API Test Suite - User Management Endpoints
Run with: pytest test_users_api.py -v
"""
import os
import pytest
import requests
from uuid import uuid4
BASE_URL = os.environ.get("API_BASE_URL", "http://localhost:3000")
API_KEY = os.environ.get("API_KEY", "test-key")
HEADERS = {
"Authorization": f"Bearer {API_KEY}",
"Content-Type": "application/json",
"Accept": "application/json"
}
@pytest.fixture
def unique_email():
"""Generate a unique email for each test."""
return f"test-{uuid4().hex[:8]}@example.com"
@pytest.fixture
def created_user(unique_email):
"""Create a user and clean up after the test."""
response = requests.post(
f"{BASE_URL}/api/users",
json={"name": "Test User", "email": unique_email},
headers=HEADERS
)
assert response.status_code == 201
user = response.json()
yield user
# Cleanup
requests.delete(f"{BASE_URL}/api/users/{user['id']}", headers=HEADERS)
class TestCreateUser:
"""Tests for POST /api/users"""
def test_create_user_success(self, unique_email):
response = requests.post(
f"{BASE_URL}/api/users",
json={"name": "Alice", "email": unique_email},
headers=HEADERS
)
assert response.status_code == 201
user = response.json()
assert user["name"] == "Alice"
assert user["email"] == unique_email
assert "id" in user
# Cleanup
requests.delete(f"{BASE_URL}/api/users/{user['id']}", headers=HEADERS)

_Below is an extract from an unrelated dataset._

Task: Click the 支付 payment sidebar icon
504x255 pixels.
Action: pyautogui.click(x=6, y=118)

def test_create_user_missing_email(self):
response = requests.post(
f"{BASE_URL}/api/users",
json={"name": "Alice"},
headers=HEADERS
)
assert response.status_code == 422
def test_create_user_invalid_email(self):
response = requests.post(
f"{BASE_URL}/api/users",
json={"name": "Alice", "email": "not-valid"},
headers=HEADERS
)
assert response.status_code == 422
def test_create_user_no_auth(self, unique_email):
response = requests.post(
f"{BASE_URL}/api/users",
json={"name": "Alice", "email": unique_email}
)
assert response.status_code == 401
class TestGetUser:
"""Tests for GET /api/users/:id"""
def test_get_existing_user(self, created_user):
response = requests.get(
f"{BASE_URL}/api/users/{created_user['id']}",
headers=HEADERS
)
assert response.status_code == 200
assert response.json()["id"] == created_user["id"]

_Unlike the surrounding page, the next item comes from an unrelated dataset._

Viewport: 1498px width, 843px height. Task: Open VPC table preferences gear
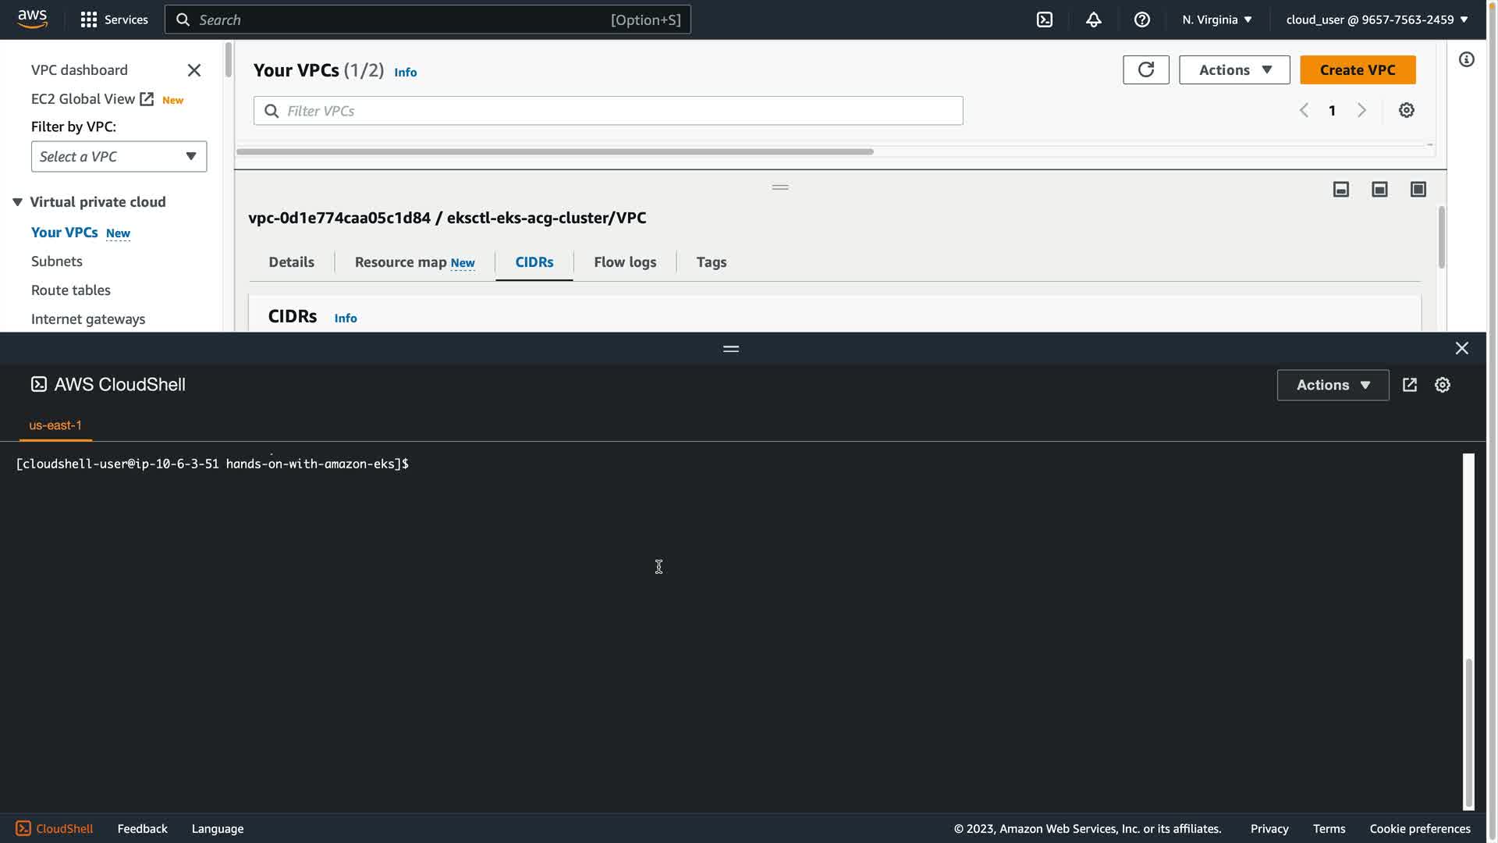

assert "application/json" in response.headers["Content-Type"]
def test_get_nonexistent_user(self):
response = requests.get(
f"{BASE_URL}/api/users/999999999",
headers=HEADERS
)
assert response.status_code == 404
def test_response_time(self, created_user):
response = requests.get(
f"{BASE_URL}/api/users/{created_user['id']}",
headers=HEADERS
)
assert response.elapsed.total_seconds() < 0.5
class TestListUsers:
"""Tests for GET /api/users"""
def test_list_users_returns_array(self):
response = requests.get(f"{BASE_URL}/api/users", headers=HEADERS)

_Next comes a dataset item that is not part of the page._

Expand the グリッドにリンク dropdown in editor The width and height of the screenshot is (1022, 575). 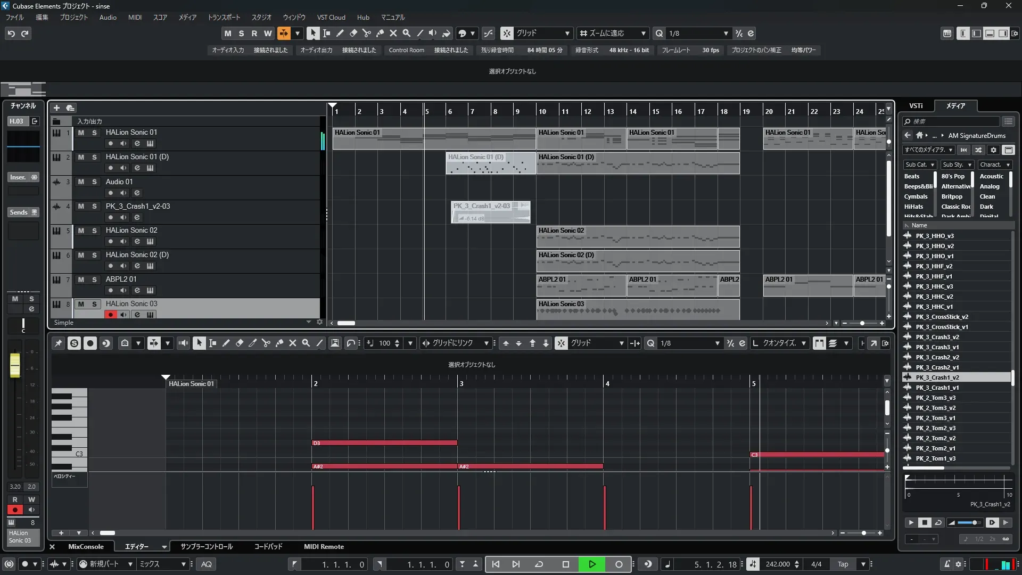tap(486, 343)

assert response.status_code == 200
assert isinstance(response.json(), list)
def test_pagination(self):
response = requests.get(
f"{BASE_URL}/api/users?page=1&limit=10",
headers=HEADERS
)
assert response.status_code == 200
assert len(response.json()) <= 10
This test suite follows all the best practices discussed above: tests are independent, data is cleaned up, authentication is tested, both happy and sad paths are covered, and configuration uses environment variables.
Summary
API testing is not optional for professional software development. It catches bugs early, runs fast, and gives you confidence that your services work correctly under real-world conditions.
Here is what to remember:
- Start simple. A curl command that checks the status code is better than no test at all.
- Cover multiple test types. Unit tests for logic, integration tests for the full stack, contract tests for stability, and load tests for performance.
- Test failures, not just successes. Invalid input, missing authentication, and nonexistent resources should all return appropriate error responses.
- Validate the complete response. Status code, headers, body structure, data types, and response time.
- Automate everything. Run your API tests in CI/CD so regressions are caught before they reach users.
- Use the right tool for the job. curl for quick checks, Postman for exploration, programming libraries for automated suites.